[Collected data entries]
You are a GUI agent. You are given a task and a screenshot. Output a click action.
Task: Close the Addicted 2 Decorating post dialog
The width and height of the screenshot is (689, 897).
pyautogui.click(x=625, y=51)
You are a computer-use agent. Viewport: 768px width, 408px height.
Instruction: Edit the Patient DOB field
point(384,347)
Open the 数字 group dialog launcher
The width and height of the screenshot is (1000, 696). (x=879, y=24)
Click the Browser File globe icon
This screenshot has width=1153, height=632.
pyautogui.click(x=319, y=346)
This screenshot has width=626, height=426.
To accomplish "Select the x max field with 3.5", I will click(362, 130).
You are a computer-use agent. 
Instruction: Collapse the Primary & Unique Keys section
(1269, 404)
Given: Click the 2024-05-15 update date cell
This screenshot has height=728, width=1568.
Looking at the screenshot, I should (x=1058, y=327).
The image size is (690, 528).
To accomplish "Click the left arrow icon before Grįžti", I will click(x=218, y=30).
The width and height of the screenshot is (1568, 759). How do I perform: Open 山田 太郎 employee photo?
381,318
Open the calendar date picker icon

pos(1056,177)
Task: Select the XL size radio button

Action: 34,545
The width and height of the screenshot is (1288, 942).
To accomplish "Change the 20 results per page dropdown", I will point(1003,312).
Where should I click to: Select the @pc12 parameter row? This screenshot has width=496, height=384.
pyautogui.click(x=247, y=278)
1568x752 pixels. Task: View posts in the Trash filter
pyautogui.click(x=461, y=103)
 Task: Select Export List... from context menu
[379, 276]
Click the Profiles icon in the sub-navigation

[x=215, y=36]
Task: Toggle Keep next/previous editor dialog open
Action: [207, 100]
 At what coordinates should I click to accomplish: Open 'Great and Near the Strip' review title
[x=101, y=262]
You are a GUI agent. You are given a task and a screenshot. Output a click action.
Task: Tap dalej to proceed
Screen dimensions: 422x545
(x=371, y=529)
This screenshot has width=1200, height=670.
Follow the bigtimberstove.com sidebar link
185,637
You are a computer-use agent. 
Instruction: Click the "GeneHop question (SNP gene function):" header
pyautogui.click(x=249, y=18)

WHAT YOU ARE ASKED TO DO:
Return all data verbatim.

ANSWER FOR THIS EXERCISE:
You are a GUI agent. You are given a task and a screenshot. Output a click action.
Task: Close the Addicted 2 Decorating post dialog
The width and height of the screenshot is (689, 897).
pyautogui.click(x=625, y=51)
You are a computer-use agent. Viewport: 768px width, 408px height.
Instruction: Edit the Patient DOB field
point(384,347)
Open the 数字 group dialog launcher
The width and height of the screenshot is (1000, 696). (x=879, y=24)
Click the Browser File globe icon
This screenshot has width=1153, height=632.
pyautogui.click(x=319, y=346)
This screenshot has width=626, height=426.
To accomplish "Select the x max field with 3.5", I will click(362, 130).
You are a computer-use agent. 
Instruction: Collapse the Primary & Unique Keys section
(1269, 404)
Given: Click the 2024-05-15 update date cell
This screenshot has height=728, width=1568.
Looking at the screenshot, I should (x=1058, y=327).
The image size is (690, 528).
To accomplish "Click the left arrow icon before Grįžti", I will click(x=218, y=30).
The width and height of the screenshot is (1568, 759). How do I perform: Open 山田 太郎 employee photo?
381,318
Open the calendar date picker icon

pos(1056,177)
Task: Select the XL size radio button

Action: 34,545
The width and height of the screenshot is (1288, 942).
To accomplish "Change the 20 results per page dropdown", I will point(1003,312).
Where should I click to: Select the @pc12 parameter row? This screenshot has width=496, height=384.
pyautogui.click(x=247, y=278)
1568x752 pixels. Task: View posts in the Trash filter
pyautogui.click(x=461, y=103)
 Task: Select Export List... from context menu
[379, 276]
Click the Profiles icon in the sub-navigation

[x=215, y=36]
Task: Toggle Keep next/previous editor dialog open
Action: [207, 100]
 At what coordinates should I click to accomplish: Open 'Great and Near the Strip' review title
[x=101, y=262]
You are a GUI agent. You are given a task and a screenshot. Output a click action.
Task: Tap dalej to proceed
Screen dimensions: 422x545
(x=371, y=529)
This screenshot has width=1200, height=670.
Follow the bigtimberstove.com sidebar link
185,637
You are a computer-use agent. 
Instruction: Click the "GeneHop question (SNP gene function):" header
pyautogui.click(x=249, y=18)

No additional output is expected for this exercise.